_Problem statement_. The lines to repeat run from the one containing "The image size is (446, 686)." through the last line of the records below; repeat them exactly and give nothing more.

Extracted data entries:

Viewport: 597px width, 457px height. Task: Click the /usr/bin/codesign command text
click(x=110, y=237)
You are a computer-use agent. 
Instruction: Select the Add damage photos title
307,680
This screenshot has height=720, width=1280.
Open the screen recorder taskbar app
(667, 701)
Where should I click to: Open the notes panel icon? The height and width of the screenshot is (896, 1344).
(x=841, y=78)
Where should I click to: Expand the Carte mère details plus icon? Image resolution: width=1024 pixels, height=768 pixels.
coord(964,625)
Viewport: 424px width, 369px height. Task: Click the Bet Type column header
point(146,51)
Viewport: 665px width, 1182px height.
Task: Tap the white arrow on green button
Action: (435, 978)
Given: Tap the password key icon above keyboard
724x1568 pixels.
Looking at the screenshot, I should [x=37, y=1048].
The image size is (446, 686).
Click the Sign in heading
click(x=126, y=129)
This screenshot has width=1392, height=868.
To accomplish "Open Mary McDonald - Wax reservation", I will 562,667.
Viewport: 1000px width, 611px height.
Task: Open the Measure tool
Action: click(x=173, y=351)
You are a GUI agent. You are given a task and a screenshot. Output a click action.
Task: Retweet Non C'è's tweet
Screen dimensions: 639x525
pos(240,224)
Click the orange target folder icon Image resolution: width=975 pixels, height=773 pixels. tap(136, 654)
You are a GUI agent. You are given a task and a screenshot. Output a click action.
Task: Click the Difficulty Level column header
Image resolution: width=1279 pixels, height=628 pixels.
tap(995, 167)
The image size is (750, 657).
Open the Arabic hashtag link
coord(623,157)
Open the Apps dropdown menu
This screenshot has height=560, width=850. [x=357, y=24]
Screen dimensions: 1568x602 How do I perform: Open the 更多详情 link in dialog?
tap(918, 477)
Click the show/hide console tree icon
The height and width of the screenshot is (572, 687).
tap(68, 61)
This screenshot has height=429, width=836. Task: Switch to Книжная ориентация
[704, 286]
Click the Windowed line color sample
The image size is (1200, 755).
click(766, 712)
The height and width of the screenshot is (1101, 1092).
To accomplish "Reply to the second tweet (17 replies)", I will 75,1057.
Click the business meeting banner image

_The answer_.
The image size is (446, 686).
Click the Sign in heading
click(x=126, y=129)
This screenshot has width=1392, height=868.
To accomplish "Open Mary McDonald - Wax reservation", I will 562,667.
Viewport: 1000px width, 611px height.
Task: Open the Measure tool
Action: click(x=173, y=351)
You are a GUI agent. You are given a task and a screenshot. Output a click action.
Task: Retweet Non C'è's tweet
Screen dimensions: 639x525
pos(240,224)
Click the orange target folder icon Image resolution: width=975 pixels, height=773 pixels. tap(136, 654)
You are a GUI agent. You are given a task and a screenshot. Output a click action.
Task: Click the Difficulty Level column header
Image resolution: width=1279 pixels, height=628 pixels.
tap(995, 167)
The image size is (750, 657).
Open the Arabic hashtag link
coord(623,157)
Open the Apps dropdown menu
This screenshot has height=560, width=850. [x=357, y=24]
Screen dimensions: 1568x602 How do I perform: Open the 更多详情 link in dialog?
tap(918, 477)
Click the show/hide console tree icon
The height and width of the screenshot is (572, 687).
tap(68, 61)
This screenshot has height=429, width=836. Task: Switch to Книжная ориентация
[704, 286]
Click the Windowed line color sample
The image size is (1200, 755).
click(766, 712)
The height and width of the screenshot is (1101, 1092).
To accomplish "Reply to the second tweet (17 replies)", I will 75,1057.
Click the business meeting banner image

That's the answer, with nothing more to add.